Climateprediction.net is a collaboration between the Met Office, the Universities of Oxford and Reading, the Open University, the CCLRC Rutherford Appleton Laboratory and Tessella Support Services plc. It works by allowing each user to download their own unique copy of a specially tailored version of the Met Office's global climate model and run it on their own PC. The user can see the signal of climate change unfolding in their model and, when the experiment is completed, the information will be fed back to the team for analysis.
Mat Collins, Met Office climate scientist, has been working on the project for almost four years: "This experiment will give us the most comprehensive assessment of future climate change. At the Met Office's Hadley Centre we can only perform a small number of projections of climate change at any one time. climateprediction.net will allow us to run many more of these experiments and give better estimates of uncertainties in climate change to policy makers.

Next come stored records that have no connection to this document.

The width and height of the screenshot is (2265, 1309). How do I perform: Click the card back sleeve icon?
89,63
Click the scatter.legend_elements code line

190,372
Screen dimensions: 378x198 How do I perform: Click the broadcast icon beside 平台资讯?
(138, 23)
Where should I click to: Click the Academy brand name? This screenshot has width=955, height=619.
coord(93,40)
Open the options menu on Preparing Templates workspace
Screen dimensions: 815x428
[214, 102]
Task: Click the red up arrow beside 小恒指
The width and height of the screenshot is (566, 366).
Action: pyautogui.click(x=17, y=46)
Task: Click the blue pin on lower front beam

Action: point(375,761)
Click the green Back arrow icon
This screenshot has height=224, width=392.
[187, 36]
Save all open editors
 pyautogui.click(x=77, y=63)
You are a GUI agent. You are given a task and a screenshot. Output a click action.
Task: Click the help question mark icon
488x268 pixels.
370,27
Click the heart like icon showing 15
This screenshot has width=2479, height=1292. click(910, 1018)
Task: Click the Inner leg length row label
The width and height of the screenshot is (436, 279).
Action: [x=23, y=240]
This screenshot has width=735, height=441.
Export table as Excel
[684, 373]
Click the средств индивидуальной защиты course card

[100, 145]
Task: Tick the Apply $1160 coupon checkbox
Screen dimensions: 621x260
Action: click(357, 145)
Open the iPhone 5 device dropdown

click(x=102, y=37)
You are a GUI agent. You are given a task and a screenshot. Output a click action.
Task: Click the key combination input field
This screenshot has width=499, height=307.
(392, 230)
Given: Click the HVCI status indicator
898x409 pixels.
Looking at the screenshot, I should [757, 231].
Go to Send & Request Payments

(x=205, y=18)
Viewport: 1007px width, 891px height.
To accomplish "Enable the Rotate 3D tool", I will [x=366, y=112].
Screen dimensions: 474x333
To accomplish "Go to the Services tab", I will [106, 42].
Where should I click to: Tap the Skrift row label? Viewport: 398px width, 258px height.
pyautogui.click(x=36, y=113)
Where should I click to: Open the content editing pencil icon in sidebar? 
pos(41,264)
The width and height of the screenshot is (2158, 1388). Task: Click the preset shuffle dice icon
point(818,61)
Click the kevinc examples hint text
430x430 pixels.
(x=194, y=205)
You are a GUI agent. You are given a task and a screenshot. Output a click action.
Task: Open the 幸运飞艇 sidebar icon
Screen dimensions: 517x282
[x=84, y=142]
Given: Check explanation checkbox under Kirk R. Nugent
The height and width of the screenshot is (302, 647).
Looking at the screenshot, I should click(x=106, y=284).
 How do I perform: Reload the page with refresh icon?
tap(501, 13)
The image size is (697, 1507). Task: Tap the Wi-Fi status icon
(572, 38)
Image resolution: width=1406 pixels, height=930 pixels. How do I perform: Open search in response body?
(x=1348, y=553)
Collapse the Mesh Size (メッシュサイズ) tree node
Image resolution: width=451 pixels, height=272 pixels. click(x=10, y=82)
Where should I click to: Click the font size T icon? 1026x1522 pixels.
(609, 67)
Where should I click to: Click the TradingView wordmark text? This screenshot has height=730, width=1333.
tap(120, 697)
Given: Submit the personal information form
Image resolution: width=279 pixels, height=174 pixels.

"Those taking part will be contributing to the biggest climate science project ever. We already have more than a thousand people world-wide who have signed up. The more participants we get, the more successful the experiment will be."
Climateprediction.net was the brainchild of Dr Myles Allen at the University of Oxford. He said: "Thanks to chaos theory we can't predict which versions of the model will be any good without running these simulations and there are far too many for us to run them ourselves. Together, participants results will give us an overall picture of how much human influence has contributed to recent climate change and of the range of changes in the future."
Join the climateprediction.net experiment!
What is climateprediction.net?
The climateprediction.net experiment has been developed to allow a state-of-the-art climate prediction model to be run on home/ school/ work computers. By getting data from thousands of climate models, we will generate the world's largest climate prediction experiment.
Climate change, and our response to it, are issues of global importance, affecting food production, water resources, ecosystems, energy demand, insurance costs and much else. There is a broad scientific consensus that the Earth is likely to warm over the coming century, but estimates of how much vary hugely. By taking part in the climateprediction.net experiment you can help to improve scientific forecasts of 21st century climate.
What do we want you to do?
We want you to run a climate model as a background process on your computer (similar to the successful SETI@home project). It should not affect any other tasks you use your computer for. If you choose to download the model, you will be supplied with your own, unique, version of the model. As the model runs, you can watch the weather patterns over the globe evolve. The results are sent back via the internet, and we are developing an interactive portal to allow you to compare your results with other people's as the experiment progresses. The Open University will be offering a short course based on the project, and there will also be opportunities to get schools involved with the project.